This follows trivially from the usual rule:

Req=(0*R1)/(0+R1)=0.

However, I have just run into a problem in which I have just such a case, and it seems that I am wrong! I have a circuit in which there is a voltage source in parallel with a resistor R1. In solving for the Thevenin resistance, however, the voltage source is supposed to be shorted, leaving a wire in parallel with R1. Hence, that resistor/wire combination should be made into a wire.

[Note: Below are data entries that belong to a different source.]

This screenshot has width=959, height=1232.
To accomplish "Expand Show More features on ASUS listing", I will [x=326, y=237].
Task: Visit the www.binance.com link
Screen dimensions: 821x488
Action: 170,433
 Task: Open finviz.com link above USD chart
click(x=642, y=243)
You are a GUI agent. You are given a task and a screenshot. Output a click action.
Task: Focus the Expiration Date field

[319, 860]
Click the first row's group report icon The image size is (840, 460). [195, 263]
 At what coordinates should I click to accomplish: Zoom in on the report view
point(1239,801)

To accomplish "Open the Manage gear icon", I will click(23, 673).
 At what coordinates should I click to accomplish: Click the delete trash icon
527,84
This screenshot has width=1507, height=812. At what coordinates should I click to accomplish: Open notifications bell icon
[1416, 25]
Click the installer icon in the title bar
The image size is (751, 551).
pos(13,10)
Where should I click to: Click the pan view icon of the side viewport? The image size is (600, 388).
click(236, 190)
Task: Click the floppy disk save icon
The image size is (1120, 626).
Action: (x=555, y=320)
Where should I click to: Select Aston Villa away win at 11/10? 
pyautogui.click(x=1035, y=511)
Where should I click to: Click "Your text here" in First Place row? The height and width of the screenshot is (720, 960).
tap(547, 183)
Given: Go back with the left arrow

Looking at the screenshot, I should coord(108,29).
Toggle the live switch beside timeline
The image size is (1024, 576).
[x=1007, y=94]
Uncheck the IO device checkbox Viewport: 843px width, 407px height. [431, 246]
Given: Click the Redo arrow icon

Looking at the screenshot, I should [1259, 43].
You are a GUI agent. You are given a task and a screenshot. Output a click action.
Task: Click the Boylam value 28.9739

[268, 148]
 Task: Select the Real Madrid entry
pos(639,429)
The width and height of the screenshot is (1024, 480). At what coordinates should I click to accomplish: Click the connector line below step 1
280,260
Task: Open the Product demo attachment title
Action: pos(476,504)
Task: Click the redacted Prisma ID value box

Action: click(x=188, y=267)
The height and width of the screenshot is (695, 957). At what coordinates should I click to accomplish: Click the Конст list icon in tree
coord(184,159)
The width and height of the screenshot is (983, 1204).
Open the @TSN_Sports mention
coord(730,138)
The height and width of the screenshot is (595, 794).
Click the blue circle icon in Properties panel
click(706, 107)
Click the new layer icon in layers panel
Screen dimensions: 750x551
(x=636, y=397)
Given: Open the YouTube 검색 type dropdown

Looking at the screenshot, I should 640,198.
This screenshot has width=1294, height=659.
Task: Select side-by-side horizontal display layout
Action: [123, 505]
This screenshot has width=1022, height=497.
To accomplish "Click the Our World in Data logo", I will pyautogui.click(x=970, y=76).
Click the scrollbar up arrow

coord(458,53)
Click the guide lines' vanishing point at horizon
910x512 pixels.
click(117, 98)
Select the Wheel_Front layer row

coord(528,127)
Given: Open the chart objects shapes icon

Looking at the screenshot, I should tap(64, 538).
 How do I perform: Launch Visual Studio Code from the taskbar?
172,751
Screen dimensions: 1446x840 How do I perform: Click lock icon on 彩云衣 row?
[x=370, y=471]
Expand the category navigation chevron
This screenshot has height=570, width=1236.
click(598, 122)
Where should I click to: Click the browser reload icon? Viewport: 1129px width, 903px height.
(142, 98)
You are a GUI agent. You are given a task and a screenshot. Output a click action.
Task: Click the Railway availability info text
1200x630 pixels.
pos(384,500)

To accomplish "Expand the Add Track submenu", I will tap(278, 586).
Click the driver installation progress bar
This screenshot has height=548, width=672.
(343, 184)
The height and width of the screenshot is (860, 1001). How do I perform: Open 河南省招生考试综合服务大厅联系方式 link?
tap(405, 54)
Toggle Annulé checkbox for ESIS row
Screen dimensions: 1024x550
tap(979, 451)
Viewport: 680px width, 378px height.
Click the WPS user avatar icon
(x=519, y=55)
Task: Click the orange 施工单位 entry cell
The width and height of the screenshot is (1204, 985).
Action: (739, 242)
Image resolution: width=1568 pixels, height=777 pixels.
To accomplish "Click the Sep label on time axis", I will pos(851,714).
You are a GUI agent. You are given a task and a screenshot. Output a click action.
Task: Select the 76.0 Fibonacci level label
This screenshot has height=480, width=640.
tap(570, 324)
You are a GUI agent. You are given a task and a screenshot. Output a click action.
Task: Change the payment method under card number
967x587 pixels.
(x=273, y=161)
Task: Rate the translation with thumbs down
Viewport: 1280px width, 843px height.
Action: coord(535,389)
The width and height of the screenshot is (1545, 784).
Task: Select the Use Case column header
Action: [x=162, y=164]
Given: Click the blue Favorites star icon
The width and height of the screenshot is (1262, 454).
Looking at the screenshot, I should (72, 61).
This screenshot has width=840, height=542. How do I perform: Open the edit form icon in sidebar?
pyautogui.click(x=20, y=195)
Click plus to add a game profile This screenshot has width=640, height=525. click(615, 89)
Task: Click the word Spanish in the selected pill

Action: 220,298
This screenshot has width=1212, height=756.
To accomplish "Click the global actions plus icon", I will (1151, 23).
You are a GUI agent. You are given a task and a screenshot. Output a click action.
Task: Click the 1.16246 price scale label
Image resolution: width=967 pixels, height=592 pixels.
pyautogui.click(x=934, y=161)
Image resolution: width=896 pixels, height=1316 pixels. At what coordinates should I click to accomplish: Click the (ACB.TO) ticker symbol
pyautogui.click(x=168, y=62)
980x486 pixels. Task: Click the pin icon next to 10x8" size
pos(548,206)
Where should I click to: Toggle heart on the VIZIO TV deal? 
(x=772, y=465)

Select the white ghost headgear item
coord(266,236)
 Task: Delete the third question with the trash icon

However, I only get the right answer when I collapse this into a resistor with resistance R1. What is going on? (For the example in which I get the wrong answer, see page 118 of Hayt Kemmerly Durbin, practive problem 5.5: try doing a traditional Thevenin equivalent circuit for it!

This problem comes up with a very simple circuit: try to calculate the Thevinin equivalent of a battery V in parallel with a resistor R1 that both connect (in parallel) to some load resistance RL.

Following the usual Thevenin equivalent construction, we get:

1. Vth=V (trivially, as things are parallel).

2 Rth=0 (as when we remove V, we get R1 in parallel with V, which is just another piece of zero-resistance wire).

Or perhaps this is right. It is just saying that V is the voltage across Rload, and that we have an ideal voltage source because it will pass whatever current is needed to maintain V.